6. Conclusion and Future Work
In this work, we argued the unnecessarily complicated design of GCNs for collaborative filtering, and performed empirical studies to justify this argument. We proposed LightGCN which consists of two essential components — light graph convolution and layer combination. In light graph convolution, we discard feature transformation and nonlinear activation — two standard operations in GCNs but inevitably increase the training difficulty. In layer combination, we construct a node’s final embedding as the weighted sum of its embeddings on all layers, which is proved to subsume the effect of self-connections and is helpful to control oversmoothing. We conduct experiments to demonstrate the strengths of LightGCN in being simple: easier to be trained, better generalization ability, and more effective.
We believe the insights of LightGCN are inspirational to future developments of recommender models. With the prevalence of linked graph data in real applications, graph-based models are becoming increasingly important in recommendation (GraphSAGE; AliKDD2018)

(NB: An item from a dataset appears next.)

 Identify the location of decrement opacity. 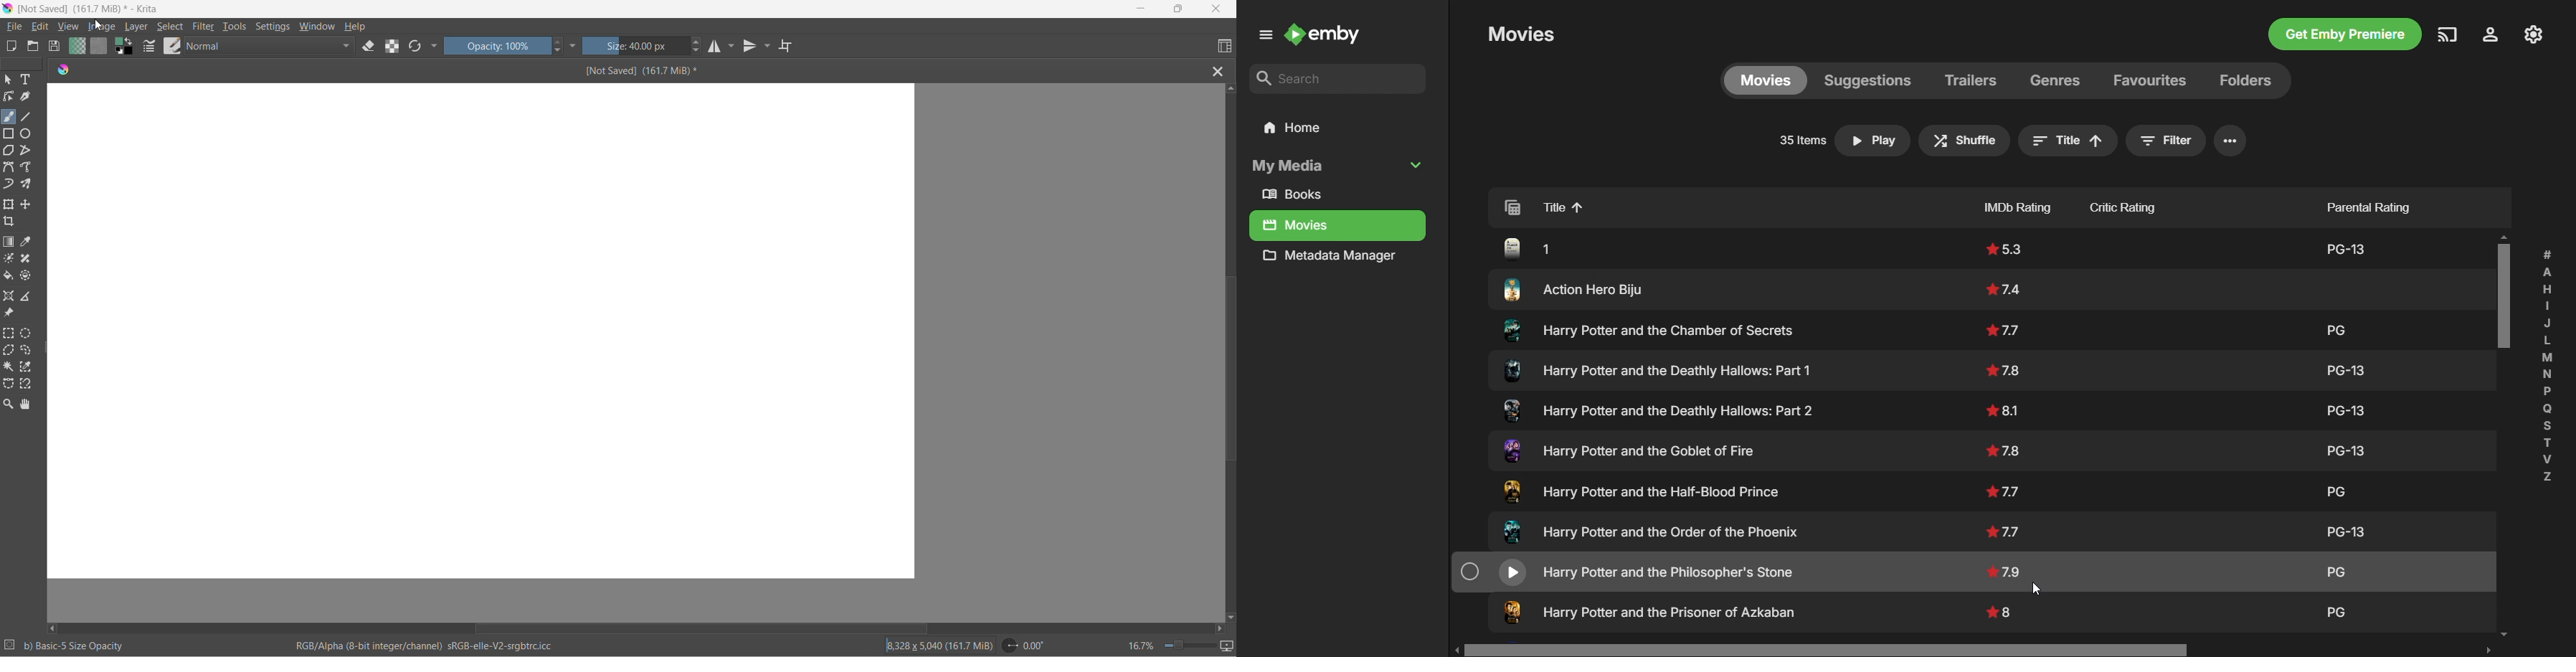
(560, 53).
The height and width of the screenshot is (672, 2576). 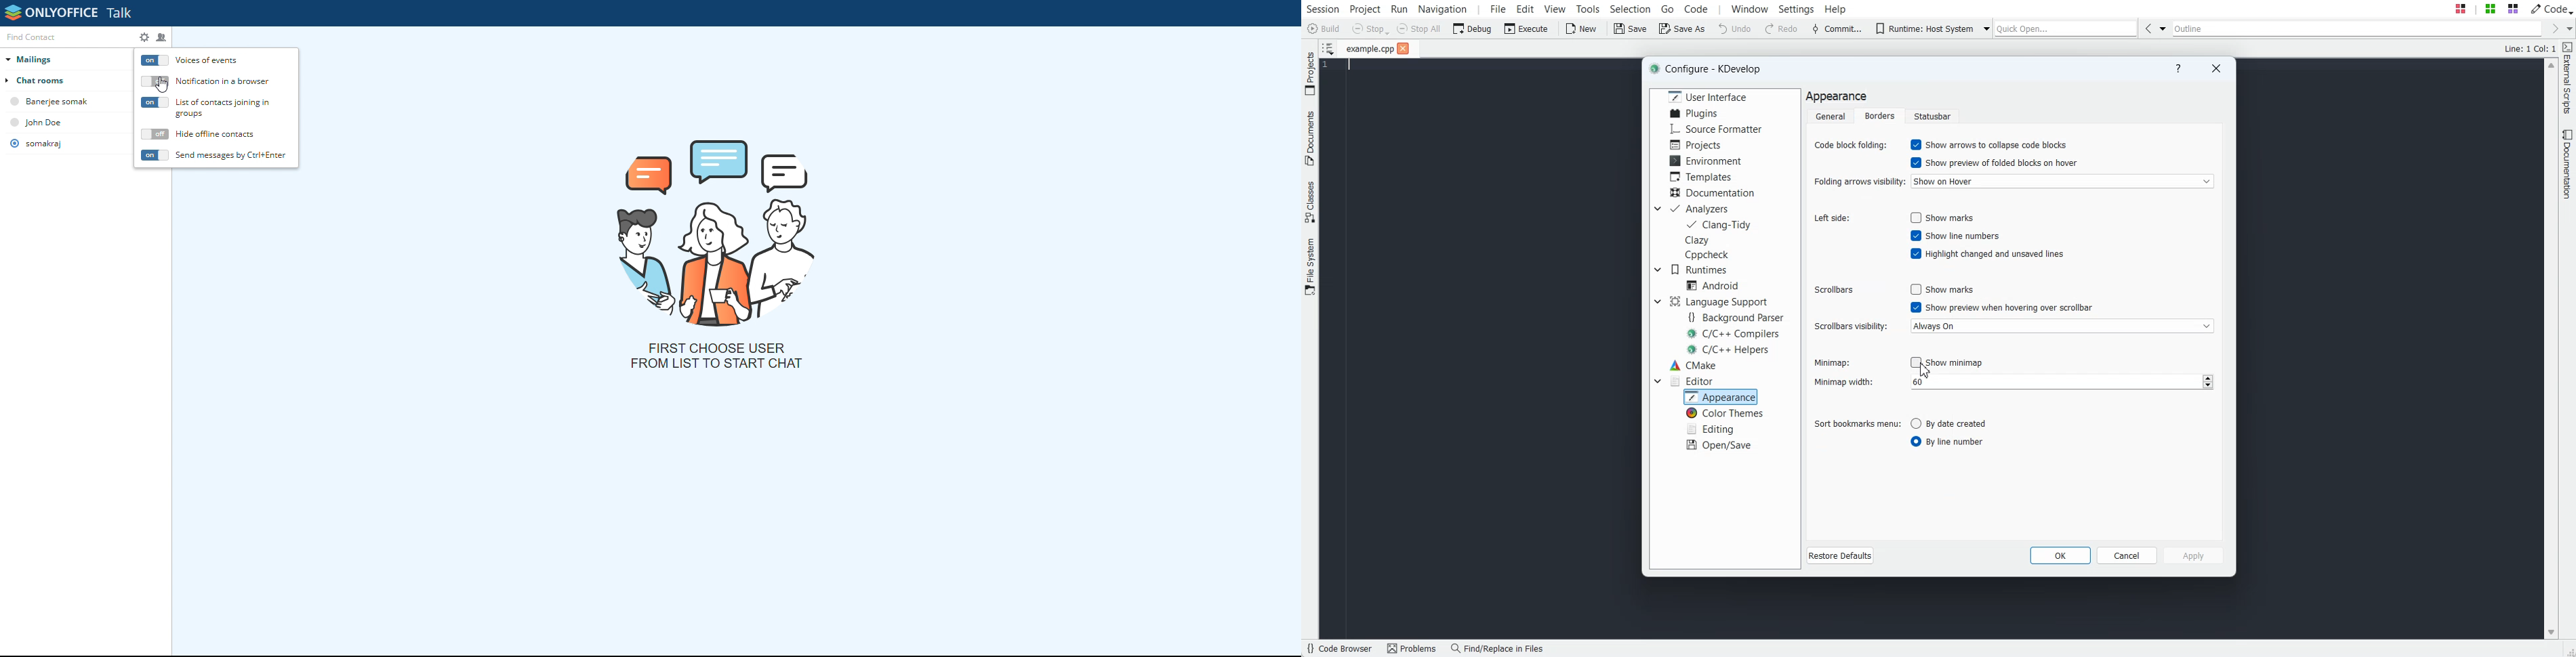 I want to click on somarkaj, so click(x=45, y=144).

; by explicitly exploiting the relations among entities in the predictive model, they are advantageous to traditional supervised learning scheme like factorization machines(FM; NFM)
that model the relations implicitly. For example, a recent trend is to exploit auxiliary information such as item knowledge graph(KGAT; KGCN), social network (GCNSocial) and multimedia content (MMGCN) for recommendation, where GCNs have set up the new state-of-the-art. However, these models may also suffer from the similar issues of NGCF since the user-item interaction graph is also modeled by same neural operations that may be unnecessary. We plan to explore the idea of LightGCN in these models. Another future direction is to personalize the layer combination weights
, so as to enable adaptive-order smoothing for different users (e.g., sparse users may require more signal from higher-order neighbors while active users require less). Lastly, we will explore further the strengths of LightGCN’s simplicity, studying whether closed-form solution exists for particular forms of loss functions and streaming it for online industrial scenarios.